Vuelve la melancolía, vieja compañera de viaje. Aunque ahora que lo pienso, nunca se marchó del todo, y si lo hizo, no fue lejos ni por mucho tiempo. Siempre estuvo ahí. Cerca, acompañándome, pendiente de mis continuas recaídas y dispuesta a echarme una mano. Y sonrío.
Ella siempre me escucha, me cuida, me besa tiernamente y me acaricia. Pero no me compadece. Sufre conmigo, pero me reconforta. No me deja solo.
Es fiel. Y sobre todo es amiga. En el fondo de mis ojos tristes, siempre queda un brillo de esperanza.
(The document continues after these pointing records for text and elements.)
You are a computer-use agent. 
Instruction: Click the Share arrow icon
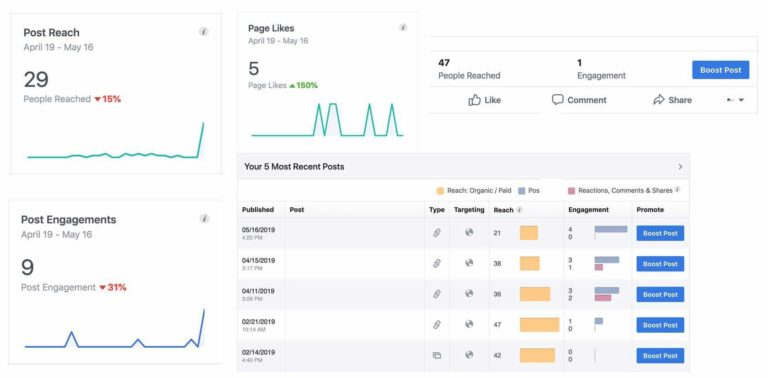coord(659,100)
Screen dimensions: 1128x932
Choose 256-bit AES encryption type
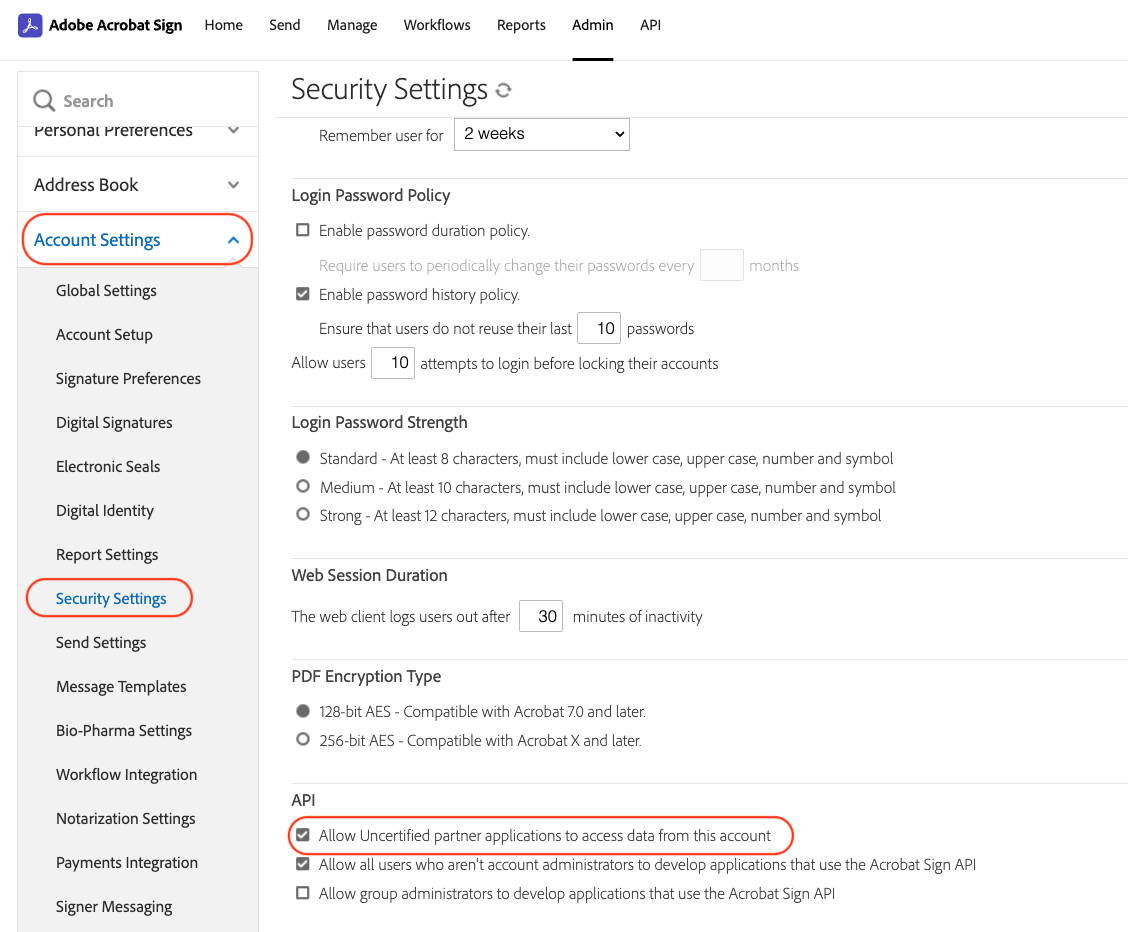[x=303, y=739]
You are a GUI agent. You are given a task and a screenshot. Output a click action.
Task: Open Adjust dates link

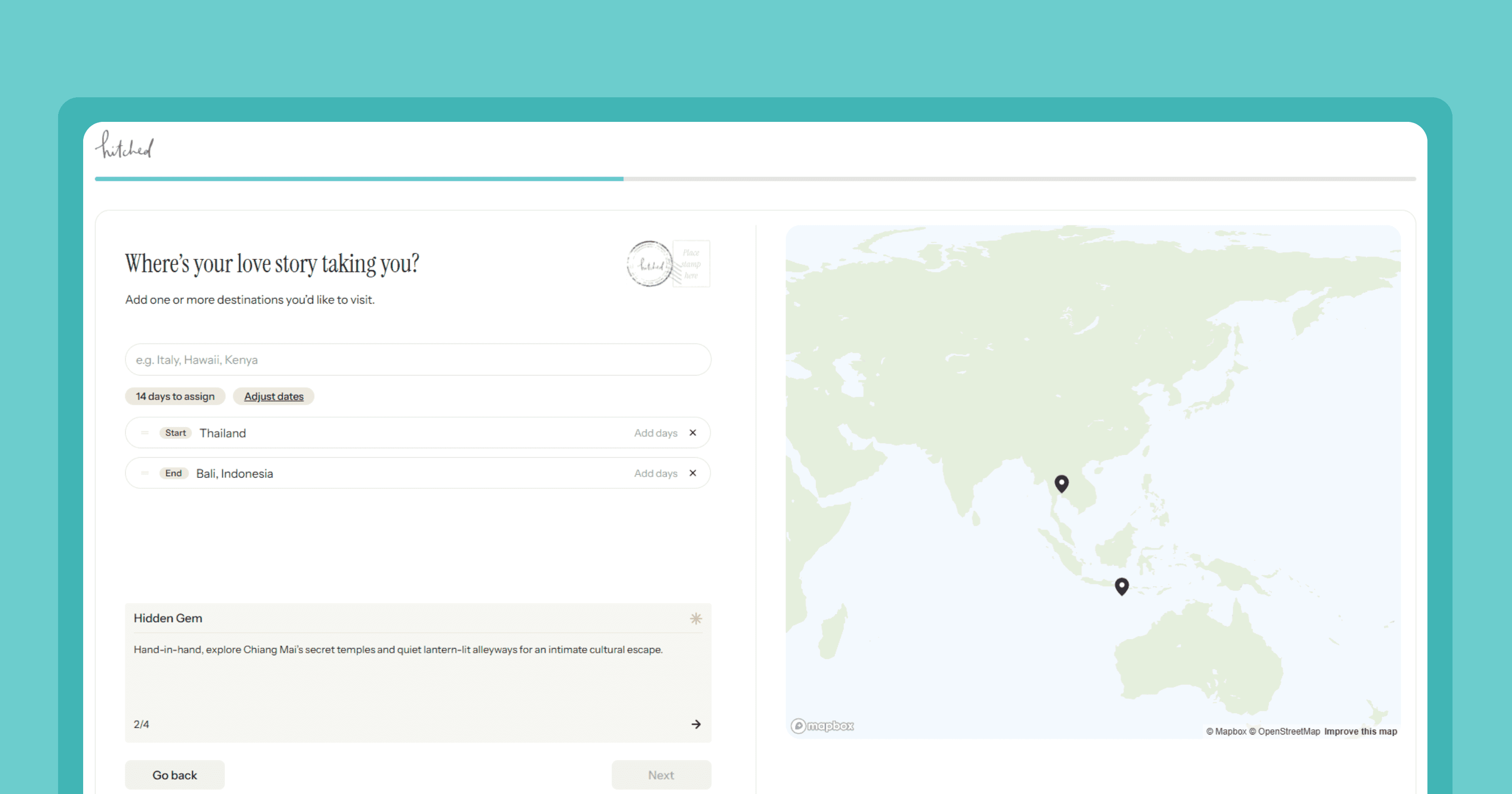coord(274,397)
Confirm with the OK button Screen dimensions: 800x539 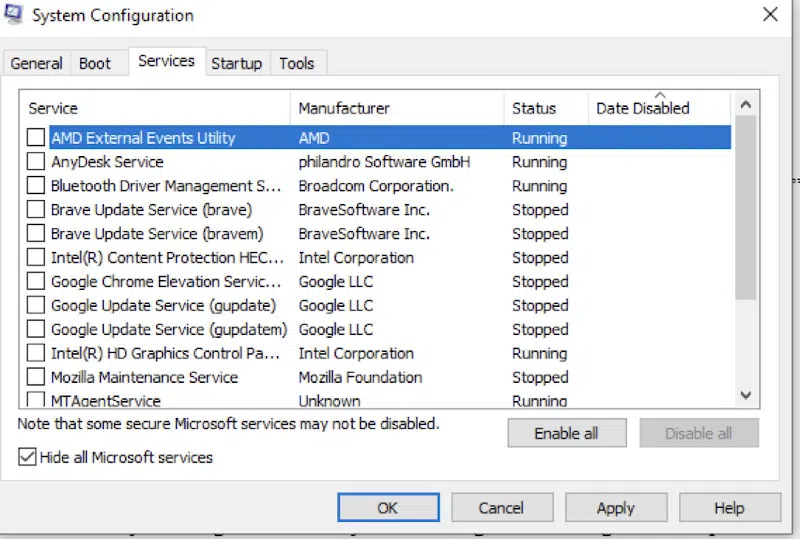point(387,508)
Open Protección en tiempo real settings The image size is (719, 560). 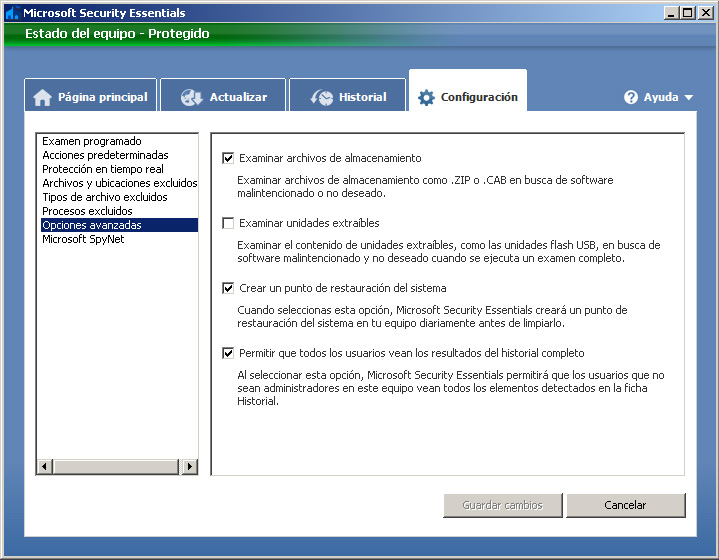click(103, 170)
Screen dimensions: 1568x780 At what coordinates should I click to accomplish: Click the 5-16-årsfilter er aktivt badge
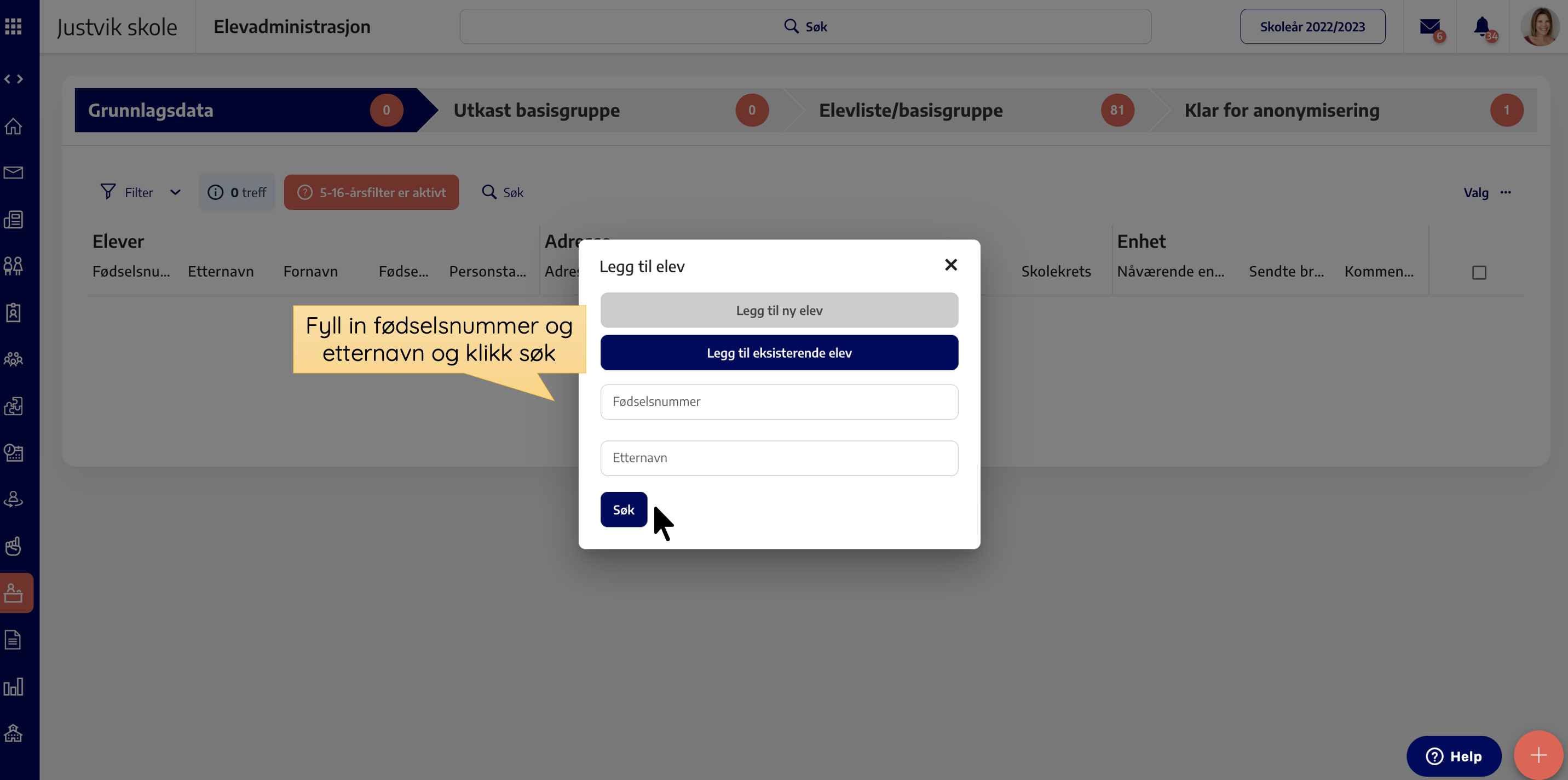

Un ” no todo está perdido”.
Bendita melancolía que me ayuda a olvidar recordando que no todo está perdido, que queda mucho por andar y conocer y , por qué no, mucho por lo que llorar. Pero ahí estará ella, para cogerme de la mano suavemente y con su pañuelo de seda, secarme esos ojos tristes de los que apenas brotan lágrimas.
Ella me levanta y señala el camino, nuevamente. Cuando miro hacia atrás, ya no la veo, pero sé que está ahí.
Ese es su regalo: una media sonrisa colgada de unos ojos tristes.